In fact, in a new study, scientists – a group from Harvard Medical School, Brigham and Women's Hospital, and Penn State University – literally isolated their subjects from the world. For 37 days, the 10 men and women who agreed to participate in the study lived in a laboratory without a window, clock, phone or internet. Presumably, they had a lot of reading material.

The results showed that the body's resting metabolism fluctuates with our circadian rhythms: the internal cycle of hormones that tells us less when we should be getting ready for bed and when we wake up, among other things. The participants' internal temperatures were highest, that is, they burned the most calories during the biological afternoon of their body and burned the least during the biological night. As fast as possible, the body burns about 130 calories more than the slowest.

The researchers worked with 10 healthy volunteers, five men and five women aged 38 to 69 years. (All women were menopausal, it was useful, menstrual cycles can also affect the circadian rhythm (paywall)). Some volunteers repeated the experiment, so the researchers finally completed 13 separate trials.

In six trials, participants went to bed and woke up regularly, sleeping at night for 8 to 10 hours on a regular basis. But in the other seven trials, the researchers extended the participants' day by about four hours, which amounts to flying to a time zone behind you. "As they were doing the equivalent of going around the world every week, the internal clock of their body could not keep pace and therefore oscillated at its own pace," said Jeanne Duffy, neurologist at Harvard Medical School and principal author. paper, said in a statement.

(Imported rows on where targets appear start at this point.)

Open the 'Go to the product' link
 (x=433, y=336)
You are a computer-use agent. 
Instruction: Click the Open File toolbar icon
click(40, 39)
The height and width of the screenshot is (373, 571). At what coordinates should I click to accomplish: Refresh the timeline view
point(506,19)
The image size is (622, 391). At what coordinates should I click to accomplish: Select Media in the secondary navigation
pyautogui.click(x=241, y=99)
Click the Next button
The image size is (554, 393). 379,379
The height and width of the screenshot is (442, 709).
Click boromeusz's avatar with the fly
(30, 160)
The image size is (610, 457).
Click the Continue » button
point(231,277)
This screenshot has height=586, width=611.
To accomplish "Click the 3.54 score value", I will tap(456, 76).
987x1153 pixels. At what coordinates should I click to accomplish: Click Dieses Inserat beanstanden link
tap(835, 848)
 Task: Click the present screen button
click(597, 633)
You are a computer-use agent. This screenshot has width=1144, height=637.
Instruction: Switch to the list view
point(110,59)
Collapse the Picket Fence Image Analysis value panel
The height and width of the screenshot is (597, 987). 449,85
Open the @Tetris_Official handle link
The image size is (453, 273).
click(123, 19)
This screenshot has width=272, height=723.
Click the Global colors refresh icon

The researchers measured their central body temperature rectally (another non-experimental aspect of the experiment). Higher body temperatures mean that more calories are burned. Over time, the seven volunteers in the experimental group had the lowest internal temperatures around the "night" of their circadian rhythms. If they had a 24-hour schedule, it would be in the middle of the night and early morning. They burned the most calories 12 hours later, usually around the afternoon and the first hours of the evening. If you imagined these fluctuations as a wave, at the peaks, they burned about 55.2 calories more per hour than nadirs, which means that resting bodies burned about 10% more in the afternoon and in the evening than the day before. early in the morning.

Duffy told Time that our body works best when our sleep and meal schedules are consistent. "When we do things like staying up all night at work, we work against these internal biological clocks," she said. Eating late at night (or very early in the morning) could contribute to weight gain, as our bodies do not burn as many calories at this stage as they do at other times in the 24-hour daily cycle.

Much remains to be done to explain the relationship between circadian rhythms and metabolism. This study was small and focused only on resting metabolisms – the energy we need to be awake, breathe and pump blood. But this paves the way for future work to understand why people with irregular sleep patterns, such as shift workers or people who are prone to sleepless nights, are more likely to gain unwanted weight.